The only side effect that gives me (it's not a problem at all) is that home assistant reports a current usage of 0ma. Now even running Hyperion for a week it still respond all the time. Btw thanks for your great work again ! You have made such a complete solution for lighting i love it !

Aircoookie commented 4 years ago

Thank you for finding a link to the brightness limiter and awesome that you seem to be able to get rid of the problem! Yeah, the current calculation is only active if the limiter is enabled. What current limit did you have the brightness adjuster set to when the issues occured?

sansillusion commented 4 years ago

Go in settings/led preferences and uncheck "Enable automatic brightness limiter" I am noe at over a week without rebooting/hanging.

sansillusion commented 4 years ago

@Aircoookie I had it set at 7000 since my power supply is 8A (kept it safe) but realised that with only 61 LED's I could run it at full brightness without risking going over.

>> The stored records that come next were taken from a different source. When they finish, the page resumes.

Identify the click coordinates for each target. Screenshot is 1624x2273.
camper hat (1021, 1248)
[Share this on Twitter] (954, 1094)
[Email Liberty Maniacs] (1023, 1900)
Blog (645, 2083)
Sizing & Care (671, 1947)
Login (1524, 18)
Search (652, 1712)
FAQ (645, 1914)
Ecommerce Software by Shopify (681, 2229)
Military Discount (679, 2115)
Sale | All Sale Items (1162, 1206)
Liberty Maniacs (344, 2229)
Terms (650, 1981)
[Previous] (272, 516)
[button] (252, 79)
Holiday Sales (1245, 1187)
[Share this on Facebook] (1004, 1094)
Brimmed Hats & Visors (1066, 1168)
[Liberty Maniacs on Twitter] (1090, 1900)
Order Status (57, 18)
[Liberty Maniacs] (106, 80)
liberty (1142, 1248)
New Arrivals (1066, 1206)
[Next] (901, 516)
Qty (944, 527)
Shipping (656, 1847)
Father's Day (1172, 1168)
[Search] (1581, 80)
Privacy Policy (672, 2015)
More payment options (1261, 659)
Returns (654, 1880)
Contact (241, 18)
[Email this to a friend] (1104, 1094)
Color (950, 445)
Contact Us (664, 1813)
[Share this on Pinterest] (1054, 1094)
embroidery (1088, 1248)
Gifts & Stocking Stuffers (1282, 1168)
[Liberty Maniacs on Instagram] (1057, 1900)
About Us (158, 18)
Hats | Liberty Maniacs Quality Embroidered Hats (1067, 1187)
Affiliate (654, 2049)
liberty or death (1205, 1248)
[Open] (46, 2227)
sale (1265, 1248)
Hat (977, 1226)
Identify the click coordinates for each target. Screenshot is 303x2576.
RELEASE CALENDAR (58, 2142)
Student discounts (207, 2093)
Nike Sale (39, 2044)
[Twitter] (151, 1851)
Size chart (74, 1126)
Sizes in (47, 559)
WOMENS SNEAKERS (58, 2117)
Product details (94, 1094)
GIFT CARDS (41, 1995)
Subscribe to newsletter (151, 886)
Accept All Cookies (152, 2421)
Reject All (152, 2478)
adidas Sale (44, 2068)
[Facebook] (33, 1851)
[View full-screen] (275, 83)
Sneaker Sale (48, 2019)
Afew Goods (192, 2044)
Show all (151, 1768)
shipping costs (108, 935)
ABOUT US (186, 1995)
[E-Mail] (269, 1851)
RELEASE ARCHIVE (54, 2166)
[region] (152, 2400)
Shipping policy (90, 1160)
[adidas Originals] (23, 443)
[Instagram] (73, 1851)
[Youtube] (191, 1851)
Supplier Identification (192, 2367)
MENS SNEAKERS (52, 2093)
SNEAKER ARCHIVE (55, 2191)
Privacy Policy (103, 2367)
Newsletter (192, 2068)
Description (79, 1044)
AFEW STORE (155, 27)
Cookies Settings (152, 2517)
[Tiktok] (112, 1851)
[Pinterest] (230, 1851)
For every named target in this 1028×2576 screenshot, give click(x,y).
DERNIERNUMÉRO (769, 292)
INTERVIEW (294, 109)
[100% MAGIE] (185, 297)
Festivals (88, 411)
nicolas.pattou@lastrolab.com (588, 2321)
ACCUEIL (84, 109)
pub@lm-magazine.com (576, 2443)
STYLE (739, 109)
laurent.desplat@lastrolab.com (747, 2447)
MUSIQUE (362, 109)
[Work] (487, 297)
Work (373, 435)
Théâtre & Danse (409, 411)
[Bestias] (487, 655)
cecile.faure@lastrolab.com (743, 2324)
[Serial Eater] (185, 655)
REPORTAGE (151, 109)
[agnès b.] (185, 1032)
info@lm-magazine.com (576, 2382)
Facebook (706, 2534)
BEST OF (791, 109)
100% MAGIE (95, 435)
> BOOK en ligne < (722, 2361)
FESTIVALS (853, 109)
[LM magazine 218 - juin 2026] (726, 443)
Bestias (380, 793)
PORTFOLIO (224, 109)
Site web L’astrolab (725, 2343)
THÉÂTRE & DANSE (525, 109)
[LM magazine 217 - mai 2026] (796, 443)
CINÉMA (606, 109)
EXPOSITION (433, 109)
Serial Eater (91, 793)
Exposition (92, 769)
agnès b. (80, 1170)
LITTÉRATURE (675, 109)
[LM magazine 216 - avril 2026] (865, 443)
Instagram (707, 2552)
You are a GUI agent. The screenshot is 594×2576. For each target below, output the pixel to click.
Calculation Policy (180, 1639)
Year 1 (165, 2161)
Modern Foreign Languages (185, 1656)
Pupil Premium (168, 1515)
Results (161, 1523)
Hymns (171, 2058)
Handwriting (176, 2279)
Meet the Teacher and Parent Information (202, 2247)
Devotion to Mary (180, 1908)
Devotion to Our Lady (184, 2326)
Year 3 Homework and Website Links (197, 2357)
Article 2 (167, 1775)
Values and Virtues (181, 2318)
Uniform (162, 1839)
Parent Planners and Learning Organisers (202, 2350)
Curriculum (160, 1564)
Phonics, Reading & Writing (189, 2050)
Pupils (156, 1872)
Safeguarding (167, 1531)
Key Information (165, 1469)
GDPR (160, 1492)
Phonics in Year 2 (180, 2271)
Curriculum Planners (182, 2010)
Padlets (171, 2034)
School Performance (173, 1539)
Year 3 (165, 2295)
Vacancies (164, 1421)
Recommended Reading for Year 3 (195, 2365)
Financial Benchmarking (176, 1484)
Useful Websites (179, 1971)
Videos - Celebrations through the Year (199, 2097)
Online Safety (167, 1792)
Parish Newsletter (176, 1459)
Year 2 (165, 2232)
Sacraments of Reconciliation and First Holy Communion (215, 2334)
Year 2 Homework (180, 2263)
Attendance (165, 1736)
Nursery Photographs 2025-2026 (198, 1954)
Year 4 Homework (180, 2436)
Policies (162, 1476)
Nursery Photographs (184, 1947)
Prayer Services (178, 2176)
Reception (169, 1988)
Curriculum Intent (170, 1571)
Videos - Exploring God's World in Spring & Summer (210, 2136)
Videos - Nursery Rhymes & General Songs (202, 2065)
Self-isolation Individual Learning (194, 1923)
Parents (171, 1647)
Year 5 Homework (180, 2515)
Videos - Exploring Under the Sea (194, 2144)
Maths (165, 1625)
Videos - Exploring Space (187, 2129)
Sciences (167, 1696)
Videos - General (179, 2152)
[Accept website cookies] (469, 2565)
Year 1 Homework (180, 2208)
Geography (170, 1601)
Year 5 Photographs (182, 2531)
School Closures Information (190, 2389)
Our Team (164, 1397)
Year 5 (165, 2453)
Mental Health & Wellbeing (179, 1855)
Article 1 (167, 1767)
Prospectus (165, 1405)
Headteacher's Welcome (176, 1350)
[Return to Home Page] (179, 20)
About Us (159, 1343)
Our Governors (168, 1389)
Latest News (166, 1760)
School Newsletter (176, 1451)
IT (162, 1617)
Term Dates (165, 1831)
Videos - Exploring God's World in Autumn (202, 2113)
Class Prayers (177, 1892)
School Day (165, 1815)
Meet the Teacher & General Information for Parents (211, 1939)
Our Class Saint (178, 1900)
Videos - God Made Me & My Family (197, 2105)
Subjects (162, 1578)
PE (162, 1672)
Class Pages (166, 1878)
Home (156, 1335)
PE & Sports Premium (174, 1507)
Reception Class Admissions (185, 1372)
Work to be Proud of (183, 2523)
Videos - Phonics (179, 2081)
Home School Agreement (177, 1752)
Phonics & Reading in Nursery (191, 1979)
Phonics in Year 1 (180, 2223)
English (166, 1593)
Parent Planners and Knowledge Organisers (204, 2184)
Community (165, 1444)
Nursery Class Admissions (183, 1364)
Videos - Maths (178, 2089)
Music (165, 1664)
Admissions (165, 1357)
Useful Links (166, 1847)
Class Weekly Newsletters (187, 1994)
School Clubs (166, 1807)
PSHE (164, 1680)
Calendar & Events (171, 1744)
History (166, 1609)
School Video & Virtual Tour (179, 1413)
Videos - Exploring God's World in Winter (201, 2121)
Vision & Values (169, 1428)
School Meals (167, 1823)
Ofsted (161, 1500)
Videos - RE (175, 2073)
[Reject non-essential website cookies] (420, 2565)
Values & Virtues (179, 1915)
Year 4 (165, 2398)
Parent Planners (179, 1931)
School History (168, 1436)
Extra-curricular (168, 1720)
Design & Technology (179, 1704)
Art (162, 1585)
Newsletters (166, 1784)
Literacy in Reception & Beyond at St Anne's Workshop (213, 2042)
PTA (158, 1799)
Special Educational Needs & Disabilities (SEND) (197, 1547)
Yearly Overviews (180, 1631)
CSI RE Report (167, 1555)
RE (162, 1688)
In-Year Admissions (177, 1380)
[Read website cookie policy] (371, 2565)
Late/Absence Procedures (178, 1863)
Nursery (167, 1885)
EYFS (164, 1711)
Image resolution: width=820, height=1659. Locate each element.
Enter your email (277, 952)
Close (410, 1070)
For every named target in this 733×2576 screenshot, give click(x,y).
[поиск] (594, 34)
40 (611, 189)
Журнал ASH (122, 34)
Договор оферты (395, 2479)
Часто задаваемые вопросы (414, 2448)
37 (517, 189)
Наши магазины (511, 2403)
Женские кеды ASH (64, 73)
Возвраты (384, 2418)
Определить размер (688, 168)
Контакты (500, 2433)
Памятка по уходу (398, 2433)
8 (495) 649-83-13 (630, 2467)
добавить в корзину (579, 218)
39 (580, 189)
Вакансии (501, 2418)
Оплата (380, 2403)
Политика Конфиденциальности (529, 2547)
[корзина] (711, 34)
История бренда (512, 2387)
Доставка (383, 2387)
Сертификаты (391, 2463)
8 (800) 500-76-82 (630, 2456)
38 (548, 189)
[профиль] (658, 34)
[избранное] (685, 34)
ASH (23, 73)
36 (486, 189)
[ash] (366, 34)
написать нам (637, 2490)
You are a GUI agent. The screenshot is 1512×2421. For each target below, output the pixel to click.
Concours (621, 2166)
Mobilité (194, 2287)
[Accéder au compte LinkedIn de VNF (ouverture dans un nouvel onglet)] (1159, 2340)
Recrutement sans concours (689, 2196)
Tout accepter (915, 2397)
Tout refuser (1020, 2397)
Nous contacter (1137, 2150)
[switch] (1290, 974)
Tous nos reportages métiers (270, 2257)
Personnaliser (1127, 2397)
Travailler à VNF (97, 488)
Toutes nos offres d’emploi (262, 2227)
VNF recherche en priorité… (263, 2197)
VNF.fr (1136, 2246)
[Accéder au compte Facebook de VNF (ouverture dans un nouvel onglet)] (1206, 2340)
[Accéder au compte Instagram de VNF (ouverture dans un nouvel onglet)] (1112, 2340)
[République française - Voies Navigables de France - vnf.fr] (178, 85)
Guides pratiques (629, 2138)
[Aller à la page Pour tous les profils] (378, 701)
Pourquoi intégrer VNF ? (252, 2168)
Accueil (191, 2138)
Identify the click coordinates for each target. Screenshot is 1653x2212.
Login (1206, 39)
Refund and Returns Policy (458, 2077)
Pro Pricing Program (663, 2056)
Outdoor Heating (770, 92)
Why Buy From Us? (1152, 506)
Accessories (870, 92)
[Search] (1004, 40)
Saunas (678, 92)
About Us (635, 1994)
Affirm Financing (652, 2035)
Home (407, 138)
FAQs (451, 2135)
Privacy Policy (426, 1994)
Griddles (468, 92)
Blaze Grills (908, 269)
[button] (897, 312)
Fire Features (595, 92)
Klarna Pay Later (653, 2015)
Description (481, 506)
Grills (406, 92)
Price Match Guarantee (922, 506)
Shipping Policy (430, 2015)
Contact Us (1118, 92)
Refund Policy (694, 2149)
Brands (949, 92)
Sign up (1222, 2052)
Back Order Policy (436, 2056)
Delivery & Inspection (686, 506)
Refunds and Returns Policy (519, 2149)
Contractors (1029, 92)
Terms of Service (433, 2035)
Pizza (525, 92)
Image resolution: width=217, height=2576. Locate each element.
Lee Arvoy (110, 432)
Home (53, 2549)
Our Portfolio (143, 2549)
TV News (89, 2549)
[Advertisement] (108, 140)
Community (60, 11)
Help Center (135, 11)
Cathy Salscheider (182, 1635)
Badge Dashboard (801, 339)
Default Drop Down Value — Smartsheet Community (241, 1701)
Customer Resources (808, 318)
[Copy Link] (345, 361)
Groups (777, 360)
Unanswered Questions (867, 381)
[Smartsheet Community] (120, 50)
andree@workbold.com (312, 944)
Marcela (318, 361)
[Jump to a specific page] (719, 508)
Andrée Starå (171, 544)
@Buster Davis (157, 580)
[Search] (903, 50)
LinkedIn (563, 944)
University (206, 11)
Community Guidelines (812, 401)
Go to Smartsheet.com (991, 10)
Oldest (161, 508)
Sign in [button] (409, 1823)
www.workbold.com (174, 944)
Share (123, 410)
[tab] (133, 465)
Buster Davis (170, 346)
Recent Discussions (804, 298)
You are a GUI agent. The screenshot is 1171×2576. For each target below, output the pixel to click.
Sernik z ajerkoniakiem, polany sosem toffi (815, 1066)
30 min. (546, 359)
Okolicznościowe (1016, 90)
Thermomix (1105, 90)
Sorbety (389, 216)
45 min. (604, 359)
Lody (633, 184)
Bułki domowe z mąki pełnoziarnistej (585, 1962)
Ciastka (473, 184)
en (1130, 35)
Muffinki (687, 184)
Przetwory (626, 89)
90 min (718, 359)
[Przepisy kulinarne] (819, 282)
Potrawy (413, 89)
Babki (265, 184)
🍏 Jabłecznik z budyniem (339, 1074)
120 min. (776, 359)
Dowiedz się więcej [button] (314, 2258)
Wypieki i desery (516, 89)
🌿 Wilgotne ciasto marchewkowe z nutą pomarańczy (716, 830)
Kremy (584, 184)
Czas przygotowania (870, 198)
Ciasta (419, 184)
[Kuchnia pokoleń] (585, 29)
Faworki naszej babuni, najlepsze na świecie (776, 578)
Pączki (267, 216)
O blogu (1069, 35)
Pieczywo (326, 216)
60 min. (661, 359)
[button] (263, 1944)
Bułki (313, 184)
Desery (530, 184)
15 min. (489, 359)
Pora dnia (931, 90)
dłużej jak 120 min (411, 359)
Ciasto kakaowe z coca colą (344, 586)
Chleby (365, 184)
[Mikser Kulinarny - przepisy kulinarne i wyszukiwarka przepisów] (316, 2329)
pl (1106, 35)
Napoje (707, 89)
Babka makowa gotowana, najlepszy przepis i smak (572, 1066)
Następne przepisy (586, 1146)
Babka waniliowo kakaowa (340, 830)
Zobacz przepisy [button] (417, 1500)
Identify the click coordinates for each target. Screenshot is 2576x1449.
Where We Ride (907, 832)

I decided to turn it off to try to maximize cpu cycles so Hyperion would run as smoothly as possible. Now no more reboot/hang and Hyperion is smooth as f%#&.

sansillusion commented 4 years ago

Yep ! I have not had any crash with none of my esp32's ! So it does seem that the feature that calculate the current consumption is part of the issue. If you think you get the issue fixed just let me know I'll give it a test. But I am now extremely happy with WLED ! It's such a complete solution ! And now that I can have home assistant and Hyperion working without a single issue I can keep improving my setup and add more controllers to the mix ! Thanks a lot for your great work. Will do another donation soon. (Next month)

Legsmaniac commented 4 years ago

This is really strange. I don't understand how a simple current calculation can cause a crash. I've been having some crash and WiFi drop problems too so nevertheless, I decided to try this. Sadly, it didn't make any difference for me but what did was turning off Alexa and/or making sure the MCU is properly cleared prior to a clean upload of WLED. More research needed I think.

weini22 commented 4 years ago

I fully agree with @Legsmaniac: My reboot issues are gone since I disabled the "send to Alexa" and "send to hue". I still have the current calculation active all the time and have now uptimes of 20+ days. I also experienced the situation that I had reboot issues even with Alexa disabled after changing and saving some settings. Simply changes something -> changing back -> saving again, solved that issue. And I always had at least 185k of heap space available on my NodeMCU when I checked the setting.

My personal conclusions:

  1. I don´t believe that this is a heap issue, it looks more to me that a certain combination of features is causing the issue when they´re activated at the same time
  2. There seems to be a sporadic issue with saved settings are causing stability problems. It seems to be not based on the settings, but looks more like the saved representation is causing the issue.

Having a backup/restore option for the full set of configuration data would be a great support to further track this down. However, I have a fully stable setup now with 2 NodeMCUs, so I´m more than happy.

sansillusion commented 4 years ago

I am not saying that it's a definitive solution for everyone but for me disabling Alexa or Hue, in fact I tried disabling everything I could and nothing worked for me. But now that I have disabled the current limiting feature, everything else is enabled and the esp32's I am running are all stable and very responsive now. Before disabling the current limiting feature, I had some stiffness in Hyperion but now It's live and smooth.

sansillusion commented 4 years ago

I must add that after disabling current limiting, my second esp crashed a few hours after but I had not rebooted the device after the change. Once rebooted it stayed connected till today (my fault I rebooted my router trying to find what was that new esp connected to my router, turns out it was my new sonoff switch lol)

stale[bot] commented 3 years ago

Hey! This issue has been open for quite some time without any new comments now. It will be closed automatically in a week if no further activity occurs. Thank you for using WLED!